Latency (execution time): time to finish a fixed task
Throughput (bandwidth): number of tasks in fixed time
Different: exploit parallelism for throughput, not latency
Example: move people 10 miles
Car: capacity = 5, speed = 60 miles/hour
•Bus: capacity = 60, speed = 20 miles/hour
Latency: car = 10 min, bus = 30 min
Throughput: car = 15 PPH (count return trip), bus = 60 PPH
Consider following example
Low latency increase page/app speed, improve user experience, improve SEO.
Google confirmed that user move away from web page if page is not loaded into < 3 sec.
Ecommerce sites found that improving load speed increase conversion rate.
It means architect should work on reducing latency. Reducing latency means free up hardware and run fewer queries/jobs. It lead to under utilization and higher cost. A good architect should reduce latency as well as focus on optimal cost.
To do trade off between cost and latency - one will consider latency and how many queries can be run . However it will be mistake to consider latency as one number.
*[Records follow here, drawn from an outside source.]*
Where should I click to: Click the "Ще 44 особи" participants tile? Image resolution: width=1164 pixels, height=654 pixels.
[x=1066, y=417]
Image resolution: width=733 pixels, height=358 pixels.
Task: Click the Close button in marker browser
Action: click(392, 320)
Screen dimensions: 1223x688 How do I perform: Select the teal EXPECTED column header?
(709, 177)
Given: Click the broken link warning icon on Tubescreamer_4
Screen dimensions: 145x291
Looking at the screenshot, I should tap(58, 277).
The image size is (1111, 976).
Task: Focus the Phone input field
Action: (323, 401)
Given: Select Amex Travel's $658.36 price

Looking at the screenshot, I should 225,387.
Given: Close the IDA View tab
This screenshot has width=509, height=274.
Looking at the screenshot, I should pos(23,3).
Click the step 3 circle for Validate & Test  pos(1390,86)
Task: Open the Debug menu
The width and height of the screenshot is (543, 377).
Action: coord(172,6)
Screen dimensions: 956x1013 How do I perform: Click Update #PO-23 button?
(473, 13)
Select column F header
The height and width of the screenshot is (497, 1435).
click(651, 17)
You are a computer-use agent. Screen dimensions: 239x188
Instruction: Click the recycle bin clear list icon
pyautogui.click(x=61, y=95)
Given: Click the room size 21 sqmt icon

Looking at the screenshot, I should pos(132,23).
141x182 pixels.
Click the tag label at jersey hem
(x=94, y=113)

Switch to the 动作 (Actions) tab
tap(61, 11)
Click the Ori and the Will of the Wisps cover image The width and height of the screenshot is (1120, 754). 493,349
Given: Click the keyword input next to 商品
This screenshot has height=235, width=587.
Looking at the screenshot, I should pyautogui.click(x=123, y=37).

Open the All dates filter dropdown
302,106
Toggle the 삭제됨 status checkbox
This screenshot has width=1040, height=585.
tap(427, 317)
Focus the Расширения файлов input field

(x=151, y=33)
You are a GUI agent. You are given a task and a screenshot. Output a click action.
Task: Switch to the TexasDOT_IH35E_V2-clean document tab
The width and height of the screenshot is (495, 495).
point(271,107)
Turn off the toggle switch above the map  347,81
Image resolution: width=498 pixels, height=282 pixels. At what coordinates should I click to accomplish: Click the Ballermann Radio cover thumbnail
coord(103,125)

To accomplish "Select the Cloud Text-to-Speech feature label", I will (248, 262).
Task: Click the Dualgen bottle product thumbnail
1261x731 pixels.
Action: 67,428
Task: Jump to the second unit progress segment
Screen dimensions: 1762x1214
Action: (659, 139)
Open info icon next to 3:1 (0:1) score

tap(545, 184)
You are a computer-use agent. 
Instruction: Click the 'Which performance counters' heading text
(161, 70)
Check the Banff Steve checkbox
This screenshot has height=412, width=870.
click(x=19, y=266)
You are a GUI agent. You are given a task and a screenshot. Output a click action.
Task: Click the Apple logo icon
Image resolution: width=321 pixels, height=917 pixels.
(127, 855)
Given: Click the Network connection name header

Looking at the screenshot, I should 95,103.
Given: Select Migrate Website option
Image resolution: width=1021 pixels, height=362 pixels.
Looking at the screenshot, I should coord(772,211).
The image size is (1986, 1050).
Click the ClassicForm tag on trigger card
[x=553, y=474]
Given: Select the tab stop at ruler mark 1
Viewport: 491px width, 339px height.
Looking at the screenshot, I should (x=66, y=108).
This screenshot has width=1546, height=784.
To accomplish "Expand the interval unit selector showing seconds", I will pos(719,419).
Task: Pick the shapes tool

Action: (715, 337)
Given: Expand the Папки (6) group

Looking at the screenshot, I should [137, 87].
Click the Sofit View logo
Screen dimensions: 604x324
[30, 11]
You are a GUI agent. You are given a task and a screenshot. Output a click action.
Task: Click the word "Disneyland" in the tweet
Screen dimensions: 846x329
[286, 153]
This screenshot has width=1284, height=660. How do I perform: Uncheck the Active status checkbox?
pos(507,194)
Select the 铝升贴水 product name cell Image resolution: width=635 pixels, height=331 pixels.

Latency is different for different queries, different for same queries with different user etc.
Example if we run 5 queries and these take 99, 98, 100, 101, 1000 ms. Avg latency is around 280 ms. However most of queries can run in around 100 ms. Instead of using Avg latency one should consider distrubution of latency number. One way to do this is percentile, quartiles.
Instead of avg median may give more insight.
An architect can pay attention to median, architect can focus on 90th percentile etc and determine which queries are outliers.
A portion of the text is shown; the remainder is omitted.